Delegação de líderes judeus dos EUA vai à Arábia Saudita discutir combate ao terrorismo e estabilidade regional

Uma delegação de membros da Conferência dos Presidentes das Maiores Organizações Judaicas Americanas visitou a Arábia Saudita nesta semana, na primeira viagem oficial ao reino de uma organização judaica americana desde 1993.

A Agência Telegráfica Judaica (JTA) informou que a visita, de segunda a quinta-feira desta semana, incluiu reuniões com altas autoridades sauditas, bem como com Mohammed al-Issa, secretário-geral da Liga Mundial Muçulmana que recentemente liderou uma delegação em visita a Auschwitz. Al-Issa é visto como próximo a Mohammed bin Salman, o príncipe saudita.
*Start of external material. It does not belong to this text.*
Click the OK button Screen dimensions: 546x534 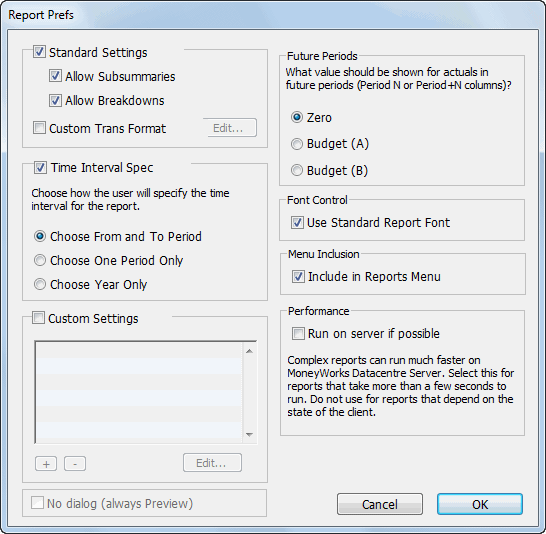tap(480, 504)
O foco dos encontros com as autoridades sauditas foi o combate ao terrorismo e aos que promovem a instabilidade no Oriente Médio. Arábia Saudita e Israel compartilham uma preocupação mútua com a atividade do Irã na região e temem que esse país esteja desenvolvendo um programa de armas nucleares.

Por que isso importa?

A Conferência dos Presidentes reúne as principais organizações judaicas dos EUA, criada na década de 1950 para representar os judeus americanos em questões de política externa.

Não se sabe quais organizações judaicas estiveram representadas em Riad, mas a liderança da Conferência – o vice-presidente executivo Malcolm Hoenlein e o CEO William Daroff – participou dos encontros, assim como o atual presidente Arthur Stark. Algumas organizações optaram por não participar. A Arábia Saudita tem sido criticada nos últimos anos por reprimir dissidentes. Agentes sauditas assassinaram brutalmente, em 2018, em Istambul, o jornalista saudita Jamal Khashoggi, que residia nos EUA e que havia se tornado um crítico do regime.
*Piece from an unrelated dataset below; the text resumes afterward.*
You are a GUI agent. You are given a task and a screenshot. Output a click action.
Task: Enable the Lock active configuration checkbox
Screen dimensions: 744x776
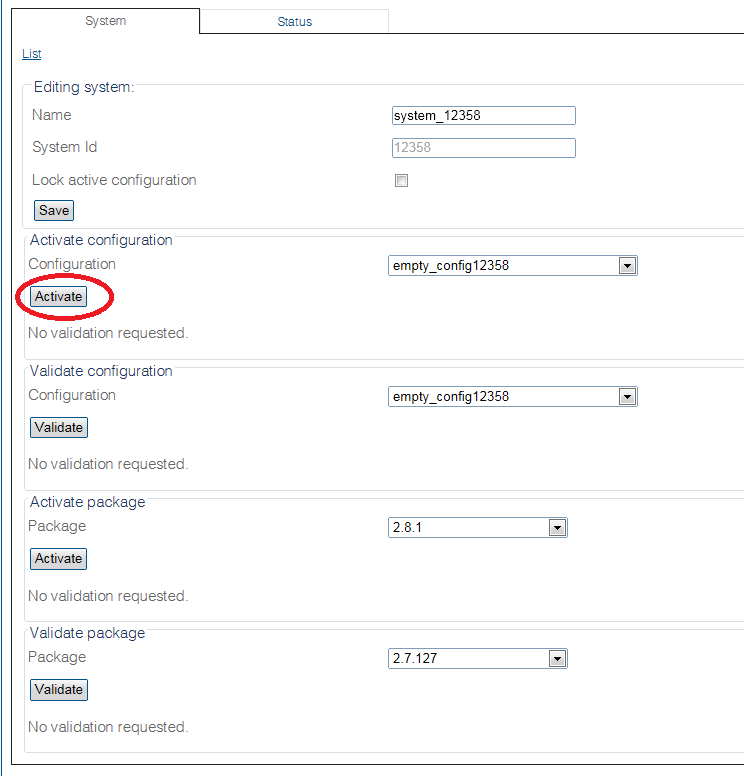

A visita da delegação, porém, sinaliza uma aproximação entre grupos judaicos dos EUA e a Arábia Saudita, em momentos em que Riad também se aproxima de Israel.

Em 1993, o Congresso Judaico Americano (CJL) enviou uma delegação à Arábia Saudita, quando o processo de paz de Oslo estava em andamento.

É pouco provável que esta visita tenha ocorrido sem o aval e incentivos do governo Trump e do primeiro-ministro Benjamin Netanyahu.
O genro e assessor do presidente Donald Trump, Jared Kushner, tem mantido contatos com bin Salman em busca de apoio ao plano de paz que preparou para pôr fim ao conflito entre israelenses e palestinos.